Assuming that \(R_N\) can be expanded in a power series of \(N^{-1/2}\),

$$\begin{aligned} R_N=\sum _{k=0}^{\infty }C_{k}~N^{-k/2}, \end{aligned}$$

(25)

we obtain the first three coefficients \(C_k\) as,

\(C_0=-1\), \(C_1=\sqrt{2i\left( r_{-}-r_{+}\right) \left( \omega ^2-\mu ^2\right) ^{1/2}}\) and

\(C_2=-\frac{i \left( e q \omega -\mu ^2 M\right) }{\sqrt{\omega ^2-\mu ^2}}+2 i r_{+} \sqrt{\omega ^2-\mu ^2}+\frac{3}{4}\).

3.3 Numerical results

We first study the fundamental QNMs due to uncharged massive scalar field then we add electric charge to the perturbing field and study the effect of the scalar hair on the QNMs. For the sake of numerical simplicity we scale the mass of the black hole to unity.

3.3.1 Uncharged massive scalar field

For an uncharged scalar field \((q=0)\) in the shRN background we assume, without any loss of generality, the constant electric charge of the black hole to be zero,\((e=0)\).

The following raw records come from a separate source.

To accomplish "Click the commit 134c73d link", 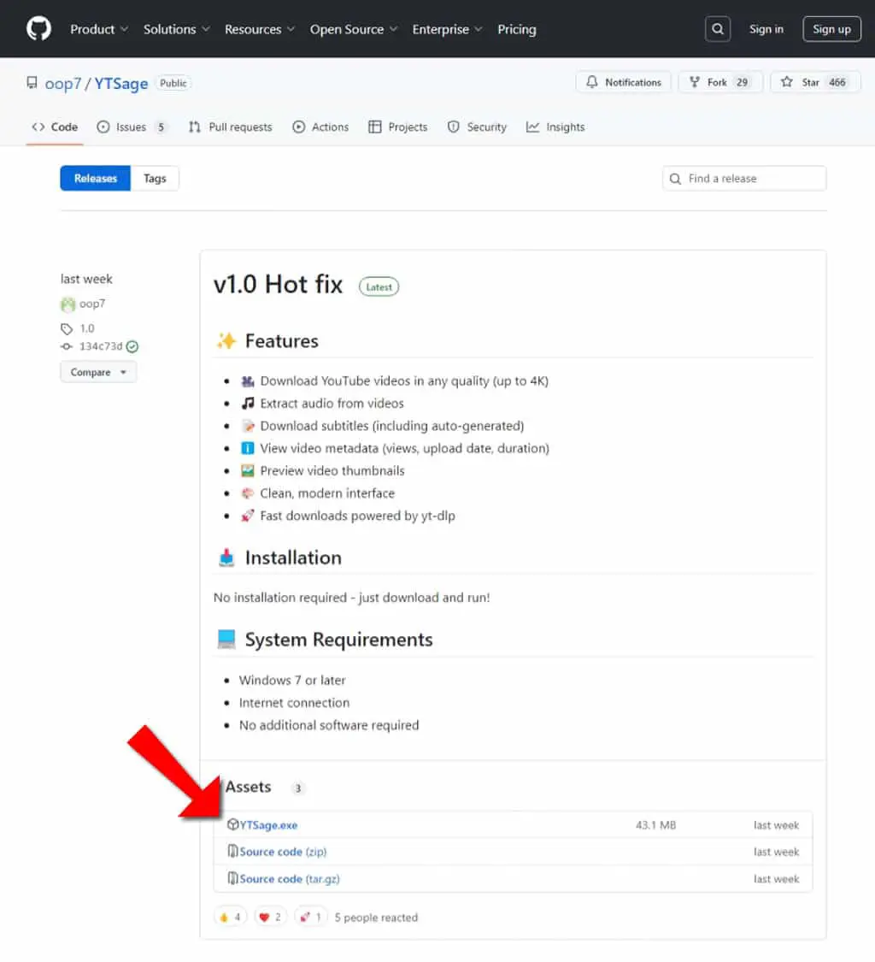I will 101,346.
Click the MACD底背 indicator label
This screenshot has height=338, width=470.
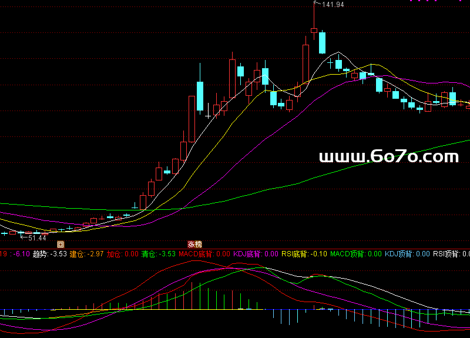click(196, 254)
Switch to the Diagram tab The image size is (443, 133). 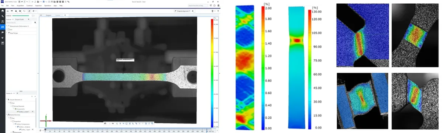click(x=48, y=15)
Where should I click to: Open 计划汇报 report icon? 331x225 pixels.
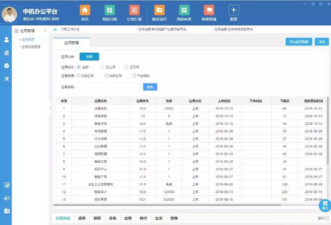pos(135,10)
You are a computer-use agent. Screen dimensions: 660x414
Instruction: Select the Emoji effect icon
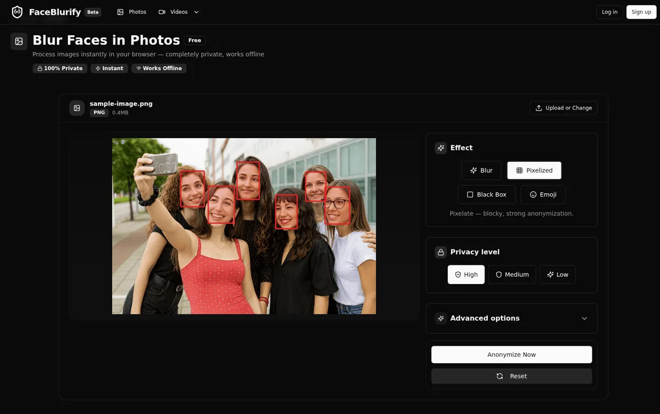click(532, 194)
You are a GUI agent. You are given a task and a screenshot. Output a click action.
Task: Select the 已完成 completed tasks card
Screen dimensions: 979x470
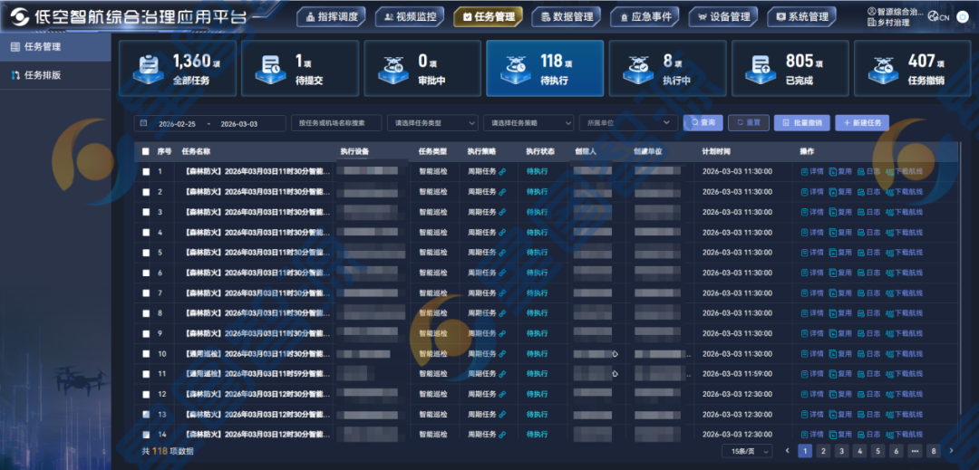coord(789,69)
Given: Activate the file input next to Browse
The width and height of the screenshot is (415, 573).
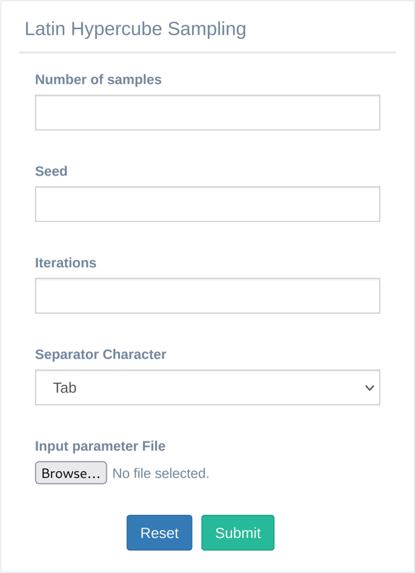Looking at the screenshot, I should [122, 473].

The function W appearing in Eq. (13) can now be written as \(W(\omega ,r)=\omega ^2-V(r)\) with

$$\begin{aligned} V(r)=f(r) \left( -\frac{2 s}{r^4}+\frac{2 M}{r^3}+\frac{(l+1) l}{r^2}+\mu ^2\right) . \end{aligned}$$

(26)

Fig. 1

a Shows the variation of V(r) with r for \(l=1\) and \(\mu =0.1\) for different values of s as indicated. b and c Shows the variation of V(r) with r for \(s=-0.5\), \(\mu =0.1\) and for \(s=-0.5\), \(l=1\), respectively. Each curve in b corresponds to a particular value of l and each curve in c corresponds to a particular value of \(\mu \) as indicated

Fig. 2

a and b, respectively, show the real and imaginary parts of the fundamental (scalar) QN frequency as a function of s for \(l=1\) with each curve corresponding to a particular value of \(\mu \) as indicated. c and d, respectively, show the real and imaginary parts of fundamental (scalar) QN frequency as a function of \(\mu \) for \(l=1\) with each curve corresponding to a particular value of s as indicated. The curve with \(s=0.1\) corresponds to an RN black hole with \(e\simeq 0.316\), while the curve with \(s=0\) corresponds to a Schwarzschild black hole

Fig. 3

a Shows the variation of the imaginary part of the fundamental (scalar) QN frequency with the Real part for different values of s and l. For a given l, each curve corresponds to a particular value of \(\mu \) as indicated. b Shows the imaginary part of the fundamental (scalar) QN frequency as a function of l with \(s=-0.5\) for different values of \(\mu \) as indicated

Fig. 4

a and b Show the quality factor as a function of s with \(l=1\) for different values of \(\mu \) and with \(\mu =0.1\) for different values of l, respectively

The potential of the of the shRN black hole for different values of the scalar charge, field mass and multipole index are shown in Fig. 1.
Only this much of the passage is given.